* _Aim_
Copy the following lines exactly, from the very first one through the line containing "will pyautogui.click(x=980, y=525).", both included.

* _Data for the task_
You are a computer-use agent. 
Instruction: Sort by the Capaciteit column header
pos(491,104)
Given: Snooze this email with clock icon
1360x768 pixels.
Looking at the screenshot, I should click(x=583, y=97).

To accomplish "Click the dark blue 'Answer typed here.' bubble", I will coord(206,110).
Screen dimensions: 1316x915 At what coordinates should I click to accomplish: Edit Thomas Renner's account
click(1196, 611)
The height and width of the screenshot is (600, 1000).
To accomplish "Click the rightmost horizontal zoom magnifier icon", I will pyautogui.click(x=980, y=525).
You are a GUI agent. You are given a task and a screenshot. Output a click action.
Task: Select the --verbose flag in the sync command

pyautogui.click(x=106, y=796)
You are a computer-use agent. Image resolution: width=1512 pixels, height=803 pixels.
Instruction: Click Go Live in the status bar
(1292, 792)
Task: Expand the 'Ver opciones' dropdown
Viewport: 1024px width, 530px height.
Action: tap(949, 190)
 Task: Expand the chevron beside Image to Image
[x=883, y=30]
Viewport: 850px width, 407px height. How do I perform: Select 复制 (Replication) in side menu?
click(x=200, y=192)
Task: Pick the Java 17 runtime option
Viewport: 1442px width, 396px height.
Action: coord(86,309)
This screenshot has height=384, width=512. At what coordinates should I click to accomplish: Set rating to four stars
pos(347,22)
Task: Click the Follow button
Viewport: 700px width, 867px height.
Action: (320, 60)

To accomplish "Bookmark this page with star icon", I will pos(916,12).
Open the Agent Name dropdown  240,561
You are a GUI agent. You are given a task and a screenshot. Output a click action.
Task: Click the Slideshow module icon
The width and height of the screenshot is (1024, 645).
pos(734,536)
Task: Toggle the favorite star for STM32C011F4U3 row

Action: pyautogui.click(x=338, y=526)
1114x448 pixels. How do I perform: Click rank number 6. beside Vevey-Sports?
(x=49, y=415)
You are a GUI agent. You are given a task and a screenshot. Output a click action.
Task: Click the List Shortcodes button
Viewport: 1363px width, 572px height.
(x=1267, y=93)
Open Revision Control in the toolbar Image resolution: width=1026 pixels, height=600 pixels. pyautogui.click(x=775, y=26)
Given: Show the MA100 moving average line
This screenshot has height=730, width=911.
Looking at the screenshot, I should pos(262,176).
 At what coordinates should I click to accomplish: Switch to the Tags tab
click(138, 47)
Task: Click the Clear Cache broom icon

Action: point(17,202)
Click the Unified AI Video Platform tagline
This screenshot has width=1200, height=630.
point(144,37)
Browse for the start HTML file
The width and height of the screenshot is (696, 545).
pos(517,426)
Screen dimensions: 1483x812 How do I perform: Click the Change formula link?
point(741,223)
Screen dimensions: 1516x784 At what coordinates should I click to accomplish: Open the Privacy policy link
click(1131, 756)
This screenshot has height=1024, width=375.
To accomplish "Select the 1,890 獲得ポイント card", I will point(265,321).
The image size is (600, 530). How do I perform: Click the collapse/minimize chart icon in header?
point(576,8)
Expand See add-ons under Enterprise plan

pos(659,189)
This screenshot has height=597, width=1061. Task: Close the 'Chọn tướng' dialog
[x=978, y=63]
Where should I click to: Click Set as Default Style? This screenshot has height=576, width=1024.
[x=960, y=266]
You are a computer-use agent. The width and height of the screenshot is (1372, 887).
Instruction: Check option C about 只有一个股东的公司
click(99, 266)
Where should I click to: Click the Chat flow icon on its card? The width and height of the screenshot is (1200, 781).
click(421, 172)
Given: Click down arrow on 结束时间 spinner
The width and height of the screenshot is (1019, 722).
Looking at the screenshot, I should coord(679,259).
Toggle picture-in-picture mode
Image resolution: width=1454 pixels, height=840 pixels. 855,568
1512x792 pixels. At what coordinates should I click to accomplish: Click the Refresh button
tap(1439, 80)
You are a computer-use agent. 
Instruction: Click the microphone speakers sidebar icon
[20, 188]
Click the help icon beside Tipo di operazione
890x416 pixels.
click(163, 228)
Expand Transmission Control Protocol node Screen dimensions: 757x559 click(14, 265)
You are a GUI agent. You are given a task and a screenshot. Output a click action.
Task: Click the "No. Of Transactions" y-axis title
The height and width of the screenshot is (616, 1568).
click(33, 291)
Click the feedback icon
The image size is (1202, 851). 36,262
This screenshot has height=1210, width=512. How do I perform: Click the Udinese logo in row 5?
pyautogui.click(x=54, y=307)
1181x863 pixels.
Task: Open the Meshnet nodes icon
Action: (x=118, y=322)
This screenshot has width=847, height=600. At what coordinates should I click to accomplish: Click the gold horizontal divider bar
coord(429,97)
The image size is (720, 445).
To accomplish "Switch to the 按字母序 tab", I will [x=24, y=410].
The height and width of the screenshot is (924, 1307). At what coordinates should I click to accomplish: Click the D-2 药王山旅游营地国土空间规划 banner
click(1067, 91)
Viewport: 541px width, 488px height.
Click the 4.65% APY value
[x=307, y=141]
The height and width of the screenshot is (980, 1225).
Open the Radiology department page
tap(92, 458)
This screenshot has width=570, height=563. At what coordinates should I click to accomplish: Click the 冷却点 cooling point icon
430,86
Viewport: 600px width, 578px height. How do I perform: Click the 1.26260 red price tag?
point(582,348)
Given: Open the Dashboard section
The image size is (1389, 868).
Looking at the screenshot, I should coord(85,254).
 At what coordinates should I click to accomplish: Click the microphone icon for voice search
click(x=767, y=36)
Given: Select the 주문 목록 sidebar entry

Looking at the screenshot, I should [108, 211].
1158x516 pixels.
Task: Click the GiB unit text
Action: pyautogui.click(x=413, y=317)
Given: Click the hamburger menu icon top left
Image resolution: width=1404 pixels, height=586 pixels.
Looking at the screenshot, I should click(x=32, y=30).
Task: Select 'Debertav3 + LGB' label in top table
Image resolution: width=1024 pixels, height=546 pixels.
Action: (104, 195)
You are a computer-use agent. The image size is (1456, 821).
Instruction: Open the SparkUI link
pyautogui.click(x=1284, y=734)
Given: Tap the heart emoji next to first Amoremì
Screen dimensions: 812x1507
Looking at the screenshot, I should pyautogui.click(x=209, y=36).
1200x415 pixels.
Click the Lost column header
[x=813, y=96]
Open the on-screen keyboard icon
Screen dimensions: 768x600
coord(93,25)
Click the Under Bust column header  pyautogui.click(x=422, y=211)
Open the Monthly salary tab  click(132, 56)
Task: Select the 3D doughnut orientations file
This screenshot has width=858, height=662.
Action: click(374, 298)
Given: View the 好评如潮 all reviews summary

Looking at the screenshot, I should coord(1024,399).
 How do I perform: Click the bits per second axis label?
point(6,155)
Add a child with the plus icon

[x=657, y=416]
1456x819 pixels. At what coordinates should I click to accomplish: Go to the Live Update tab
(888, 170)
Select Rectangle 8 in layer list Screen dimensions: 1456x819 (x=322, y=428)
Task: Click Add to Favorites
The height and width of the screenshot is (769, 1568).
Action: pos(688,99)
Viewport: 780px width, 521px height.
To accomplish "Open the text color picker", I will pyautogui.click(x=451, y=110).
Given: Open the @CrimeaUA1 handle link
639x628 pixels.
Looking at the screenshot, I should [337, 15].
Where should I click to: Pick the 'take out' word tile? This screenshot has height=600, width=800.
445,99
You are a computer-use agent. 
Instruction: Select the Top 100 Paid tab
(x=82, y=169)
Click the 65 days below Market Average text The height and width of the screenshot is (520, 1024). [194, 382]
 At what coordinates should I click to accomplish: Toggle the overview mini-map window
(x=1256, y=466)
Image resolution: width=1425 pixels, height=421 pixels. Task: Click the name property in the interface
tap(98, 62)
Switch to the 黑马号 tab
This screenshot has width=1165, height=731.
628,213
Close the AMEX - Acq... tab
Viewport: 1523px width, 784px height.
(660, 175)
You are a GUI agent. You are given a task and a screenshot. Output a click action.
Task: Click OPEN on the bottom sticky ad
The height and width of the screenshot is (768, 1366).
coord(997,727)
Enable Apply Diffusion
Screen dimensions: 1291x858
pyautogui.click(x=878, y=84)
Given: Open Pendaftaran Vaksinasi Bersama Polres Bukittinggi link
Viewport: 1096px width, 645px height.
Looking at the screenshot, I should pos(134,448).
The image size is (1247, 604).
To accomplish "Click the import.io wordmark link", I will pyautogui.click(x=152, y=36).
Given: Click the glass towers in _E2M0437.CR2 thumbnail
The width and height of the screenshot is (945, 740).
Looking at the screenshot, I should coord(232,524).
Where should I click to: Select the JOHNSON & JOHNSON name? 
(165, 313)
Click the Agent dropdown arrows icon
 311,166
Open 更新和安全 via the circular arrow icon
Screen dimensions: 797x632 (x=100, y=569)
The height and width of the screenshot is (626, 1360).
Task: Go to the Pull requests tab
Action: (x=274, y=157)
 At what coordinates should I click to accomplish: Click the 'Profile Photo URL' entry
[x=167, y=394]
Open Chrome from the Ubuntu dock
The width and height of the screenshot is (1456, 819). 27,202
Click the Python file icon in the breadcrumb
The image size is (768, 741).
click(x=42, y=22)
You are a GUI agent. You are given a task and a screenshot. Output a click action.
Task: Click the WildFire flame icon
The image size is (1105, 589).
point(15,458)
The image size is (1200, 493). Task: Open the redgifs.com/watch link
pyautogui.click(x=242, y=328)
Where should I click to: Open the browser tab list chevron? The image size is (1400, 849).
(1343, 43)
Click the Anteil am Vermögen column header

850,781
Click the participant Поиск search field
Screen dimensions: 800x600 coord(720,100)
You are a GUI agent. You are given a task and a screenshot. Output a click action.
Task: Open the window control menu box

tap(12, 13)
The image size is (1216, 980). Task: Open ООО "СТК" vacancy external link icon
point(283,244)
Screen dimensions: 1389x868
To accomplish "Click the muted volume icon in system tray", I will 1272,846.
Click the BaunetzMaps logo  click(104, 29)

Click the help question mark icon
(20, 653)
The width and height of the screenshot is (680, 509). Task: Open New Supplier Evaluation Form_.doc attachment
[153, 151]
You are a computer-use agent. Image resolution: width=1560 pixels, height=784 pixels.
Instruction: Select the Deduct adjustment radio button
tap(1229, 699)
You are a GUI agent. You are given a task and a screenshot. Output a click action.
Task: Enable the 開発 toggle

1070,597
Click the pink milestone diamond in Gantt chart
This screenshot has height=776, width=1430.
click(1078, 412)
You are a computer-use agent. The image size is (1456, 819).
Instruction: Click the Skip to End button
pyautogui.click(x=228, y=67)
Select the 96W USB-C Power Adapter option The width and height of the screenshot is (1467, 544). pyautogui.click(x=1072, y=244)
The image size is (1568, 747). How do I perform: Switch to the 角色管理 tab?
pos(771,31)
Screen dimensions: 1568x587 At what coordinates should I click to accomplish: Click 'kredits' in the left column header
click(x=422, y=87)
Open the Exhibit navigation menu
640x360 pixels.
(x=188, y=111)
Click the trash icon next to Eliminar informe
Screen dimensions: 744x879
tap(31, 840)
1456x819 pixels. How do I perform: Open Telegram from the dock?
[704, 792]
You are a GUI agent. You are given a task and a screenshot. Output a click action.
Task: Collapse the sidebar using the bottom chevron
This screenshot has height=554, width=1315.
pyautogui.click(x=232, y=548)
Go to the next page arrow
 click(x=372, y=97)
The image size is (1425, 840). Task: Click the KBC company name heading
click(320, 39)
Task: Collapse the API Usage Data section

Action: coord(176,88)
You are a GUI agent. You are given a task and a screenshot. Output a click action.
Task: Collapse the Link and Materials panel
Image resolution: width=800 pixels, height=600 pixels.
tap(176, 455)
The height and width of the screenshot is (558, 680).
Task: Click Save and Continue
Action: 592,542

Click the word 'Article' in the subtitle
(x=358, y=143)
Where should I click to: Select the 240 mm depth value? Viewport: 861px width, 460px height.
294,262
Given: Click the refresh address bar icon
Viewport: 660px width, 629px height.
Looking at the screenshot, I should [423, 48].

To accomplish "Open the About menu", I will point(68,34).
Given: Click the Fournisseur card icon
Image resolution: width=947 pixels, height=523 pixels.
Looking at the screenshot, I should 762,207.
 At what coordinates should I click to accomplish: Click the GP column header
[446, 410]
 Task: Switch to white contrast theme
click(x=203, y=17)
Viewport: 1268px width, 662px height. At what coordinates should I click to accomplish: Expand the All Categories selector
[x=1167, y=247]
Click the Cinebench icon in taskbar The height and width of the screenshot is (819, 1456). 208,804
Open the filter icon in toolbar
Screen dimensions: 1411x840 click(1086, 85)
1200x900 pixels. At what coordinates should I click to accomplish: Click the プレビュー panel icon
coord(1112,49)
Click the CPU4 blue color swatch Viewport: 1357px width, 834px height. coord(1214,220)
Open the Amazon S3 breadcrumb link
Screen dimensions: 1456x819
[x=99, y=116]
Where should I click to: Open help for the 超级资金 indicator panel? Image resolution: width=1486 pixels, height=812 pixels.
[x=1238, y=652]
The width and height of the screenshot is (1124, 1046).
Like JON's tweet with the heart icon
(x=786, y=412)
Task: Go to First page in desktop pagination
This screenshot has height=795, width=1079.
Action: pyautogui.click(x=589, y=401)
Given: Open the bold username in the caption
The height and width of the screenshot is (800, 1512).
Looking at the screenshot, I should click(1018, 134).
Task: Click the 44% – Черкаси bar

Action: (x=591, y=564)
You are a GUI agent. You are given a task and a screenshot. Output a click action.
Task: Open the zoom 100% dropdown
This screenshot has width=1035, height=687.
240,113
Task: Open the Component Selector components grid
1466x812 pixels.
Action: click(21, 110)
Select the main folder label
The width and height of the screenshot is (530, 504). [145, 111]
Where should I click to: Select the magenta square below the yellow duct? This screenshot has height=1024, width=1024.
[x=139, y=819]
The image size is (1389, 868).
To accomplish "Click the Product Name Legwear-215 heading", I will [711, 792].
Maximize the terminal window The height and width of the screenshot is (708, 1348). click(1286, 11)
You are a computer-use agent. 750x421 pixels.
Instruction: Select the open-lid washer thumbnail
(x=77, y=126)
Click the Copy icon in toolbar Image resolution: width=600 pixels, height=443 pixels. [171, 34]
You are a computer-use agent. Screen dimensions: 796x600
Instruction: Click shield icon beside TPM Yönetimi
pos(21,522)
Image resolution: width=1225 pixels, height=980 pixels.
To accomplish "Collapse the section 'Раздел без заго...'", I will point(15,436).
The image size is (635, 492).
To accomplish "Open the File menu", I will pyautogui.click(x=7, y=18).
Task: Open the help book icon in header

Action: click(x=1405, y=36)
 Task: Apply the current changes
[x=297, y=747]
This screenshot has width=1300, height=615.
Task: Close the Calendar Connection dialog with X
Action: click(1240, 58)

* _Solution to the problem_
You are a computer-use agent. 
Instruction: Sort by the Capaciteit column header
pos(491,104)
Given: Snooze this email with clock icon
1360x768 pixels.
Looking at the screenshot, I should click(x=583, y=97).

To accomplish "Click the dark blue 'Answer typed here.' bubble", I will coord(206,110).
Screen dimensions: 1316x915 At what coordinates should I click to accomplish: Edit Thomas Renner's account
click(1196, 611)
The height and width of the screenshot is (600, 1000).
To accomplish "Click the rightmost horizontal zoom magnifier icon", I will pyautogui.click(x=980, y=525).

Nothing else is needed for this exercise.